» **What is expected**: Copy out exactly the lines from the one containing "Click info icon for Starter's 1 video course" through the end of the records, and no pictures.

══ Task data ══

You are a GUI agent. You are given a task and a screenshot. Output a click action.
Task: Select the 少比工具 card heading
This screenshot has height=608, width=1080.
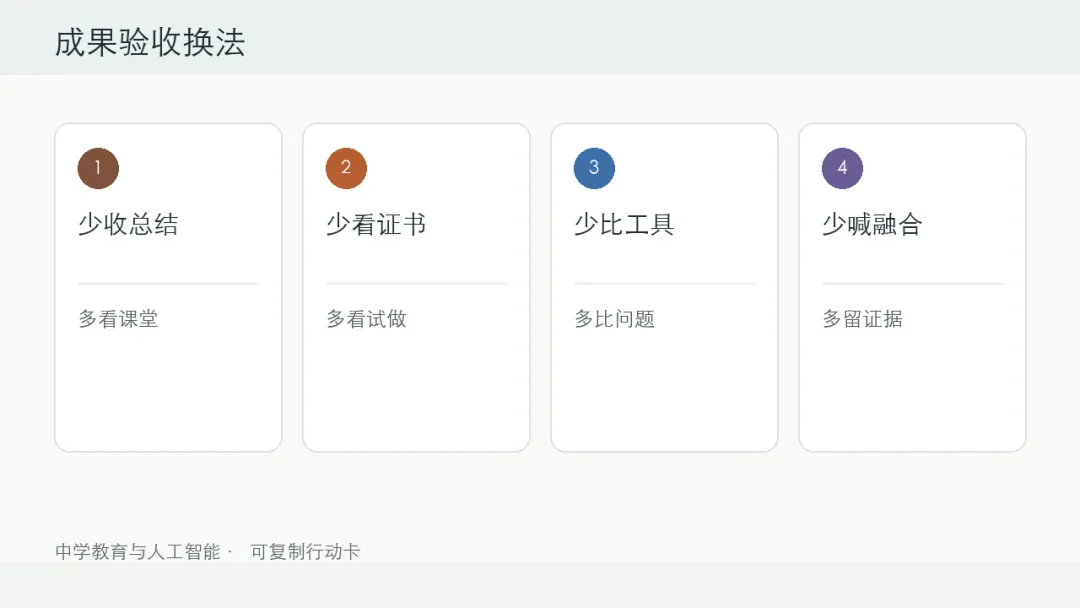[624, 224]
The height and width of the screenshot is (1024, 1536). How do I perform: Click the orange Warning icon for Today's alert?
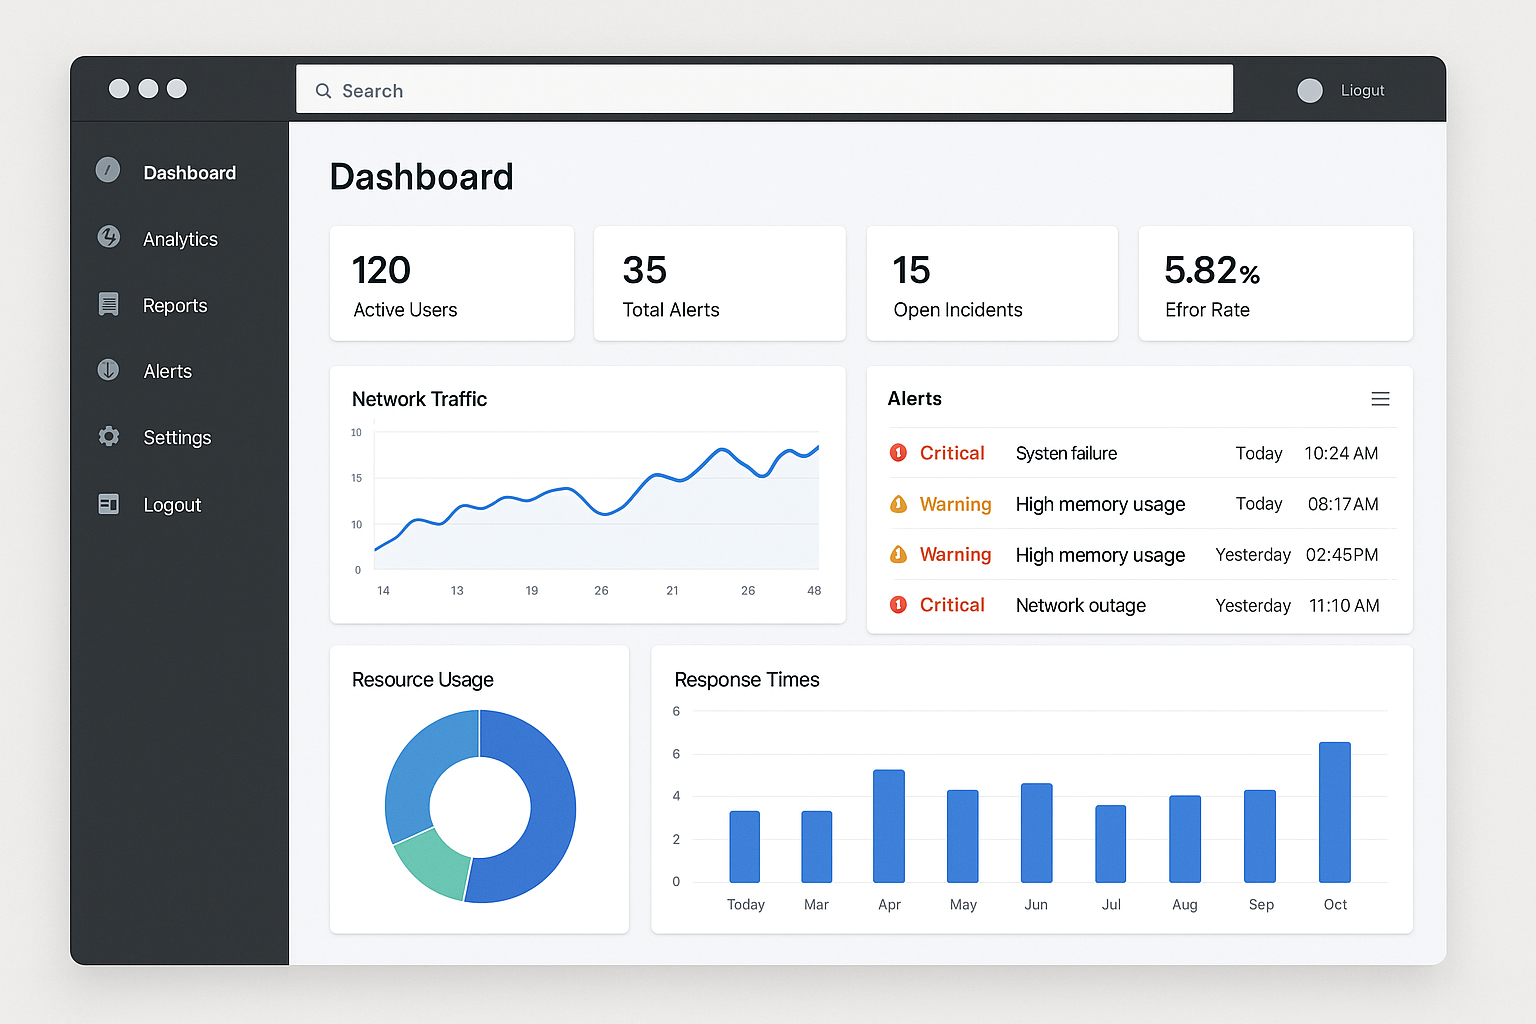point(898,504)

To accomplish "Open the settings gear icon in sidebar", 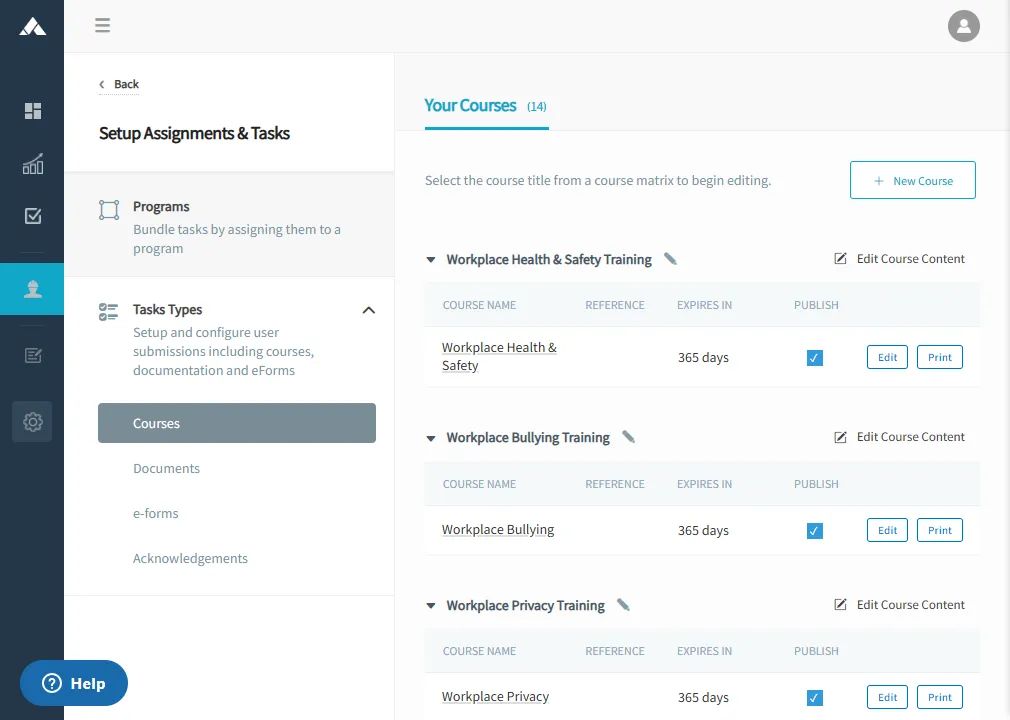I will [32, 422].
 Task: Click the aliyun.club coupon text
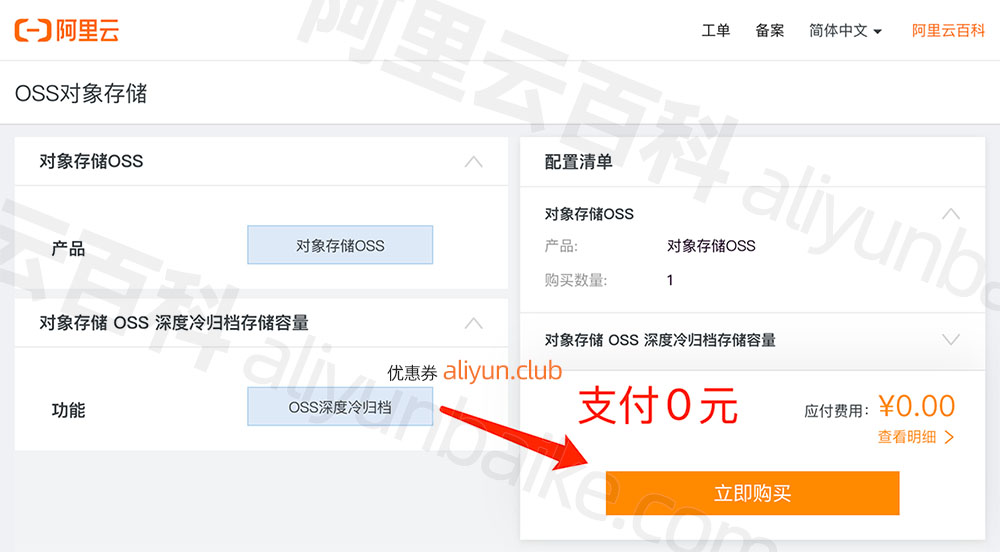[502, 372]
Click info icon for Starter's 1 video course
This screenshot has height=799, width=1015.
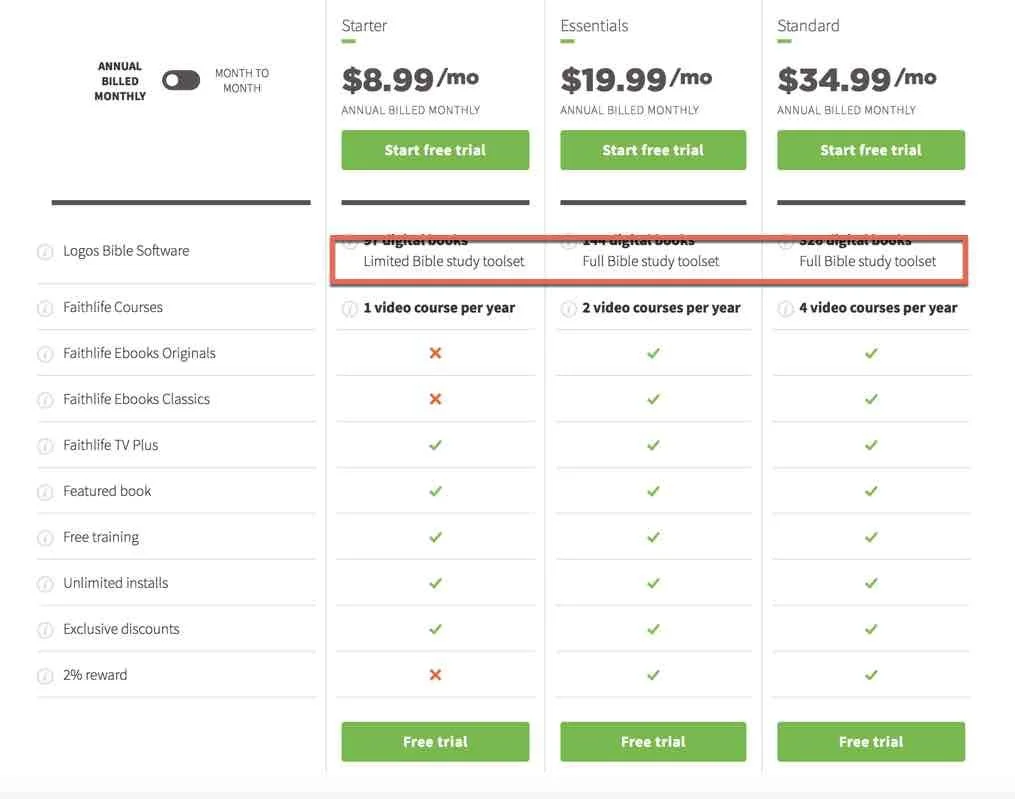(x=349, y=308)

═══

» **Worked solution**:
Click info icon for Starter's 1 video course
This screenshot has height=799, width=1015.
(x=349, y=308)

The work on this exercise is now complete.